The boat is called Rockland and she is built for long distance cruising and a comfortable life on board too. If you want to see more about trawler yachts and the Nordhavn 47 in particular, there is a link to the manufacturers website in our "useful stuff" section. For the technically minded, there is a little info and pictures of the boat and equipment in the same section

Regards

Richard and June

Saturday, 17 June 2017

A Nordhavn rally in Fowey

After a lovely sleepless night, a little shopping and a meet up with Amanda and Chris who joined us for lunch, we doubled the local quota of Nordhavns. Andrew and Linda (the Welsh connection who previously had adopted our forecabin) arrived in their 43, Zephyros.

There was a spot for them on the same pontoon and we hoped that there was no more local dredging needed. We met them by RIB in the harbour entrance, they arrived just as the yacht club was off for a race:



Zephyros threaded her way through the tacking dinghies and upriver:



There isn't one embedded in the starboard side of Zephyros, just a perspective thing.

Whilst enjoying Fowey, you have to walk down to Readymoney beach, watch the folks enjoying the water and wonder at why they put concrete fir-cone tops on the building:





You also have to do the Hall walk. The initial drag up the steep hill at Bodinnick is well worth it for the views of the town:




even if some folks need a breather after the climb:





Pill was as lovely as ever:




and the boatyard at Polruan had a trawler up on the slip as normal:



You know how paints have very specific coating instructions as to preparation, temperature, spray pressure and gun type, viscosity, wet film thickness, numbers of coats etc etc? Well, Jotun must have written one that says "spray over rust, old paint, flaking old paint, old antifouling etc  from any distance you wish and there is no need for any personal protection gear":



The Health and Safety police clearly don't make it to Polruan very often.

A double dinghy trip up towards Lostwithiel was a little different. We left a little later than planned (wanted to catch high water up there) after Andrew's outboard decided to go all coy on us and not pee gently out of the cooling water tell tale. However, he did look very Crocodile Dundeeish heading upstream:



Could Fowey be renamed Walkabout Creek?

The buildings on the river are lovely:



And St Winnow and the church look great from the water too:




We turned around a little before Lostwithiel to head back as we arrived around high tide and it wasn't too deep anyway. Some proper hooligan types in a scruffy old speedboat with an equally scruffy 25HP old Mercury engine came past us on the narrow part of the river but planing.

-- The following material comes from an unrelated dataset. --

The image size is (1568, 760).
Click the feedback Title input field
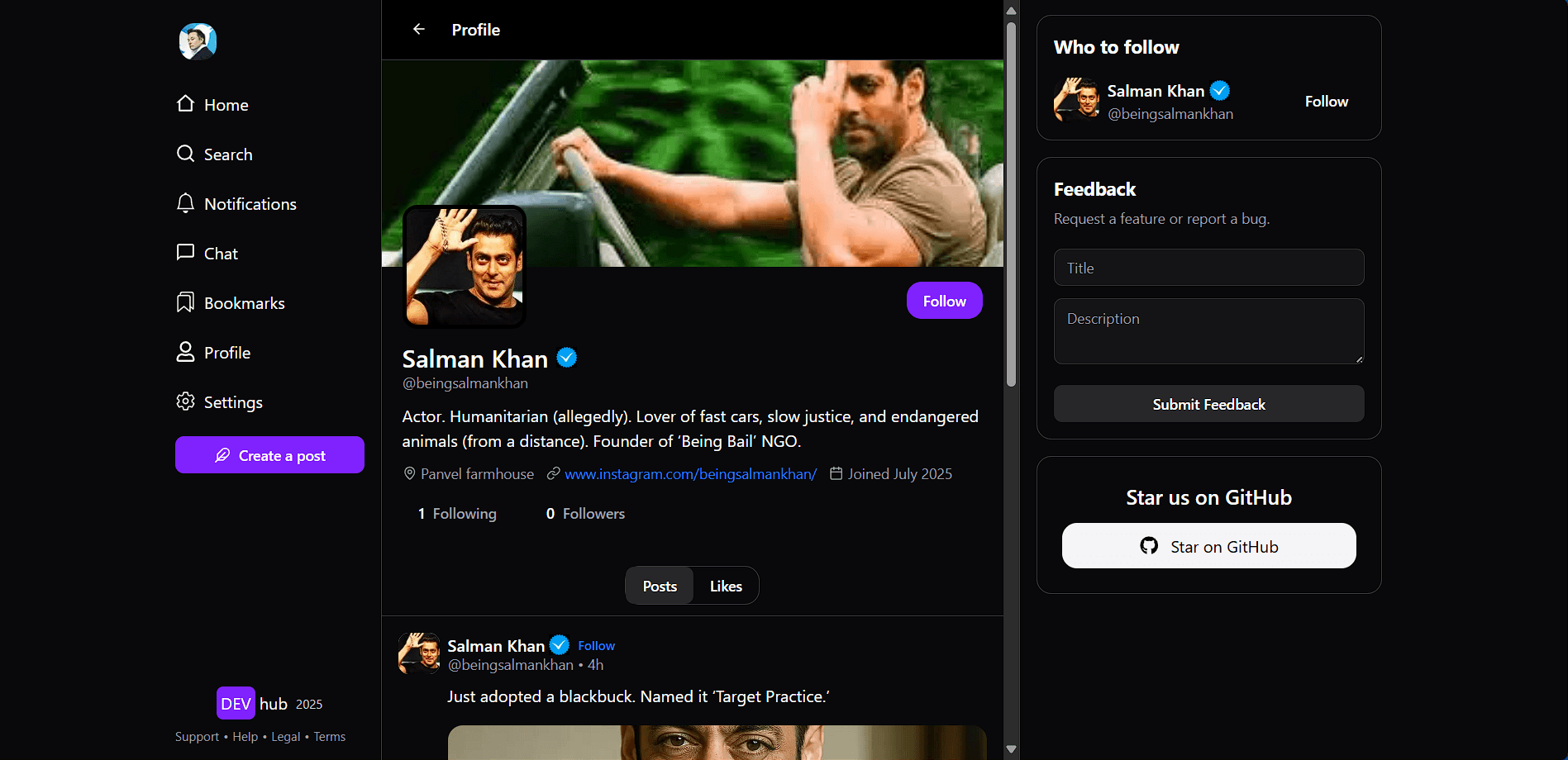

The poor ducklings really did not know what hit them - must have been like a tsunami for them. A little further downriver, we saw them with the outboard tilted up paddling back. They yelled across to us that "it is shallow here, don't go any further". We needed to and so paddled though that bit! You can only guess how much damage they did when they hit the gravelly bank at lots of knots. Watching the outboard kick up and rev itself senseless must have been spectacular. The ducklings revenge perhaps?

Andrew had a charting app on his phone and so led us down the deepest channel back to the motherships nicely.

Robert and Deborah, the large Nauticat folks (Stephen and Alison have been relegated to the small Nauticat folks now, but he does have a nice 911 to make up for that) are members of the Fowey Gallants yacht club and said it was a must visit place. So we did:



Lovely river views from the balcony too, good food, sensible prices, friendly people. Be afraid Fowey Gallants, we will be back.